論語:原文・白文・書き下し →項目を読み飛ばす
原文・白文
子曰、「君子不可小知、而可大受也。小人不可大受*、而可小知也。」
校訂
武内本:清家本により、受の下に也の字を補う。邢本也の字なし。
書き下し
子曰く、君子は小しく知る可からず、し而大に受く可き也。小人は大に受く可からず、し而小しく知る可き也。
論語:現代日本語訳 →項目を読み飛ばす
逐語訳
先生が言った。「教養人たる諸君は、少し知ってはならない。大いに受けるがよい。教養のない凡人は、大いに授けることが出来ない。少し知らせるがよい。」
意訳
諸君は大いに学んで、知識と教養を高めなさい。勉学を中途でやめてはいけない。一方将来諸君が治める民は、無教養だから我らの意図が分からない。だから必要の無いことまで教えてはいけない。民に理解がないからと言って、それは仕方がないことなのだよ。
従来訳
先師がいわれた。――
「君子は、こまごましたことをやらせて見ても、その人物の価値はわからない。しかし大事をまかせることが出来る。小人には大事はまかされない。しかし、こまごましたことをやらせて見ると、使いどころがあるものである。」
論語:語釈 →項目を読み飛ばす
君子
(金文)
論語の本章では”為政者階級の知識人”。
論語で「君子」と言った場合、庶民に対する貴族、無教養人に対する教養人、そして弟子に対する「諸君」という呼びかけで用いられる。

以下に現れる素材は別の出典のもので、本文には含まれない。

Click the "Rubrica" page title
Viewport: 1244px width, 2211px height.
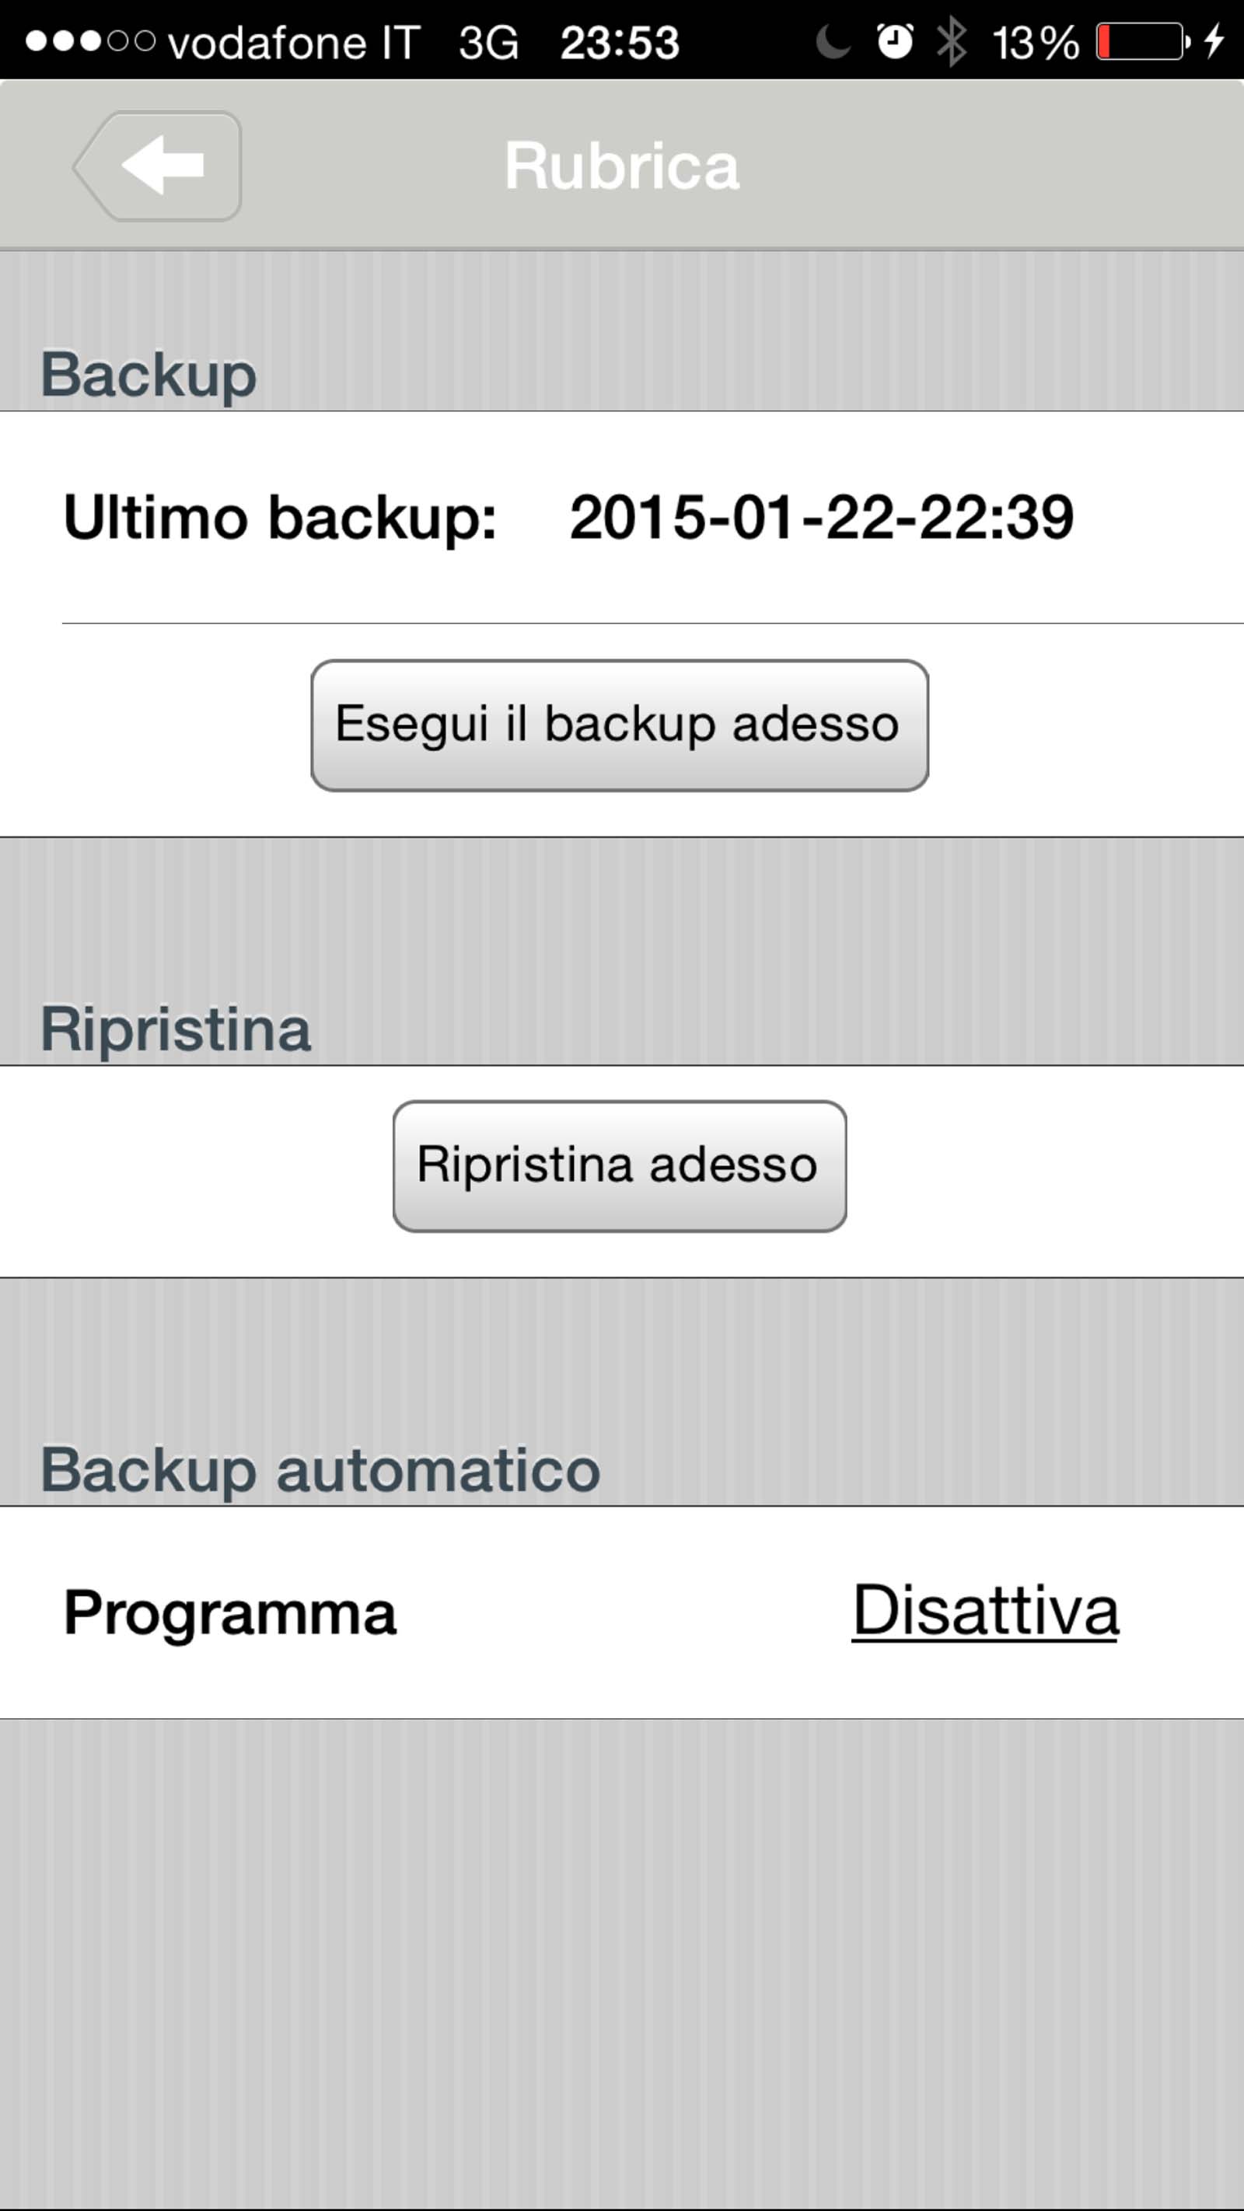(x=622, y=166)

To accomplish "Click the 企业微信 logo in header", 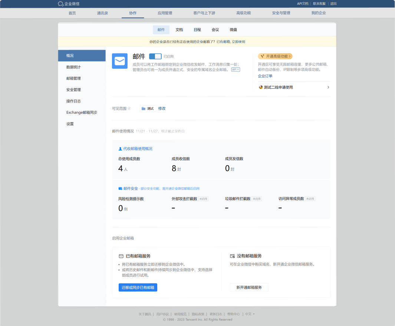I will click(69, 4).
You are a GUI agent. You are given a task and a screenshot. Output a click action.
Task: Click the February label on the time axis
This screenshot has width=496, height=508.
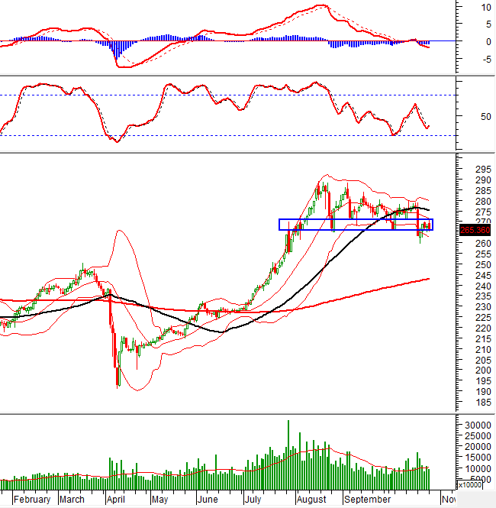(x=32, y=500)
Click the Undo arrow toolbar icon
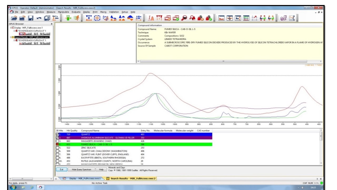Image resolution: width=337 pixels, height=190 pixels. coord(39,18)
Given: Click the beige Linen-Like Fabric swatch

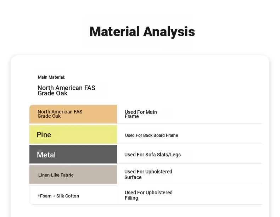Looking at the screenshot, I should pyautogui.click(x=73, y=174).
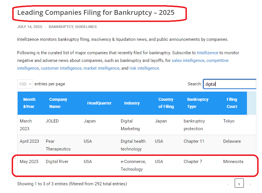Open the BANKRUPTCY category tag
The image size is (262, 193).
pos(61,27)
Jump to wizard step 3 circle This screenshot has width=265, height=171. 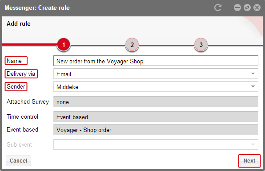pos(201,45)
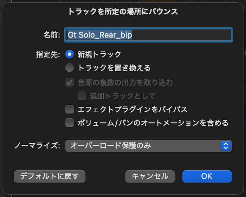Click the ノーマライズ: label
Screen dimensions: 246x197
38,146
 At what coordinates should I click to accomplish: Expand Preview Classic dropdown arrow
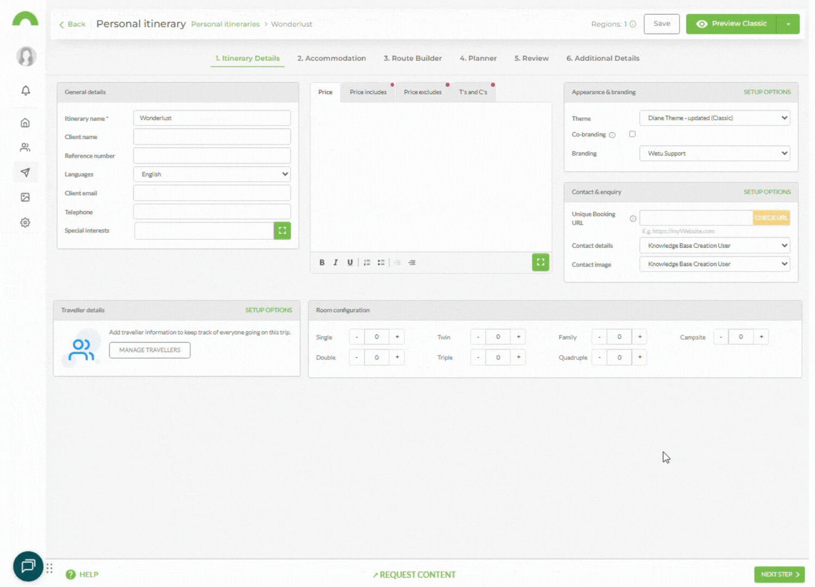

本章の場合は三つ全てを兼ねていると言って良く、”教養人を目指しており、またいずれは仕官する弟子の諸君は”と解するのがよい。
詳細は論語語釈「君子」を参照。
可
(金文)
論語の本章では、”できる”という可能の意味と、”~のがよい”という適当・勧誘の意味二つを兼ねている。「君子」に対しては”せよ・するな”という適当・勧誘とその否定、「小人」に対しては”できる・できない”という可能とその否定で用いられている。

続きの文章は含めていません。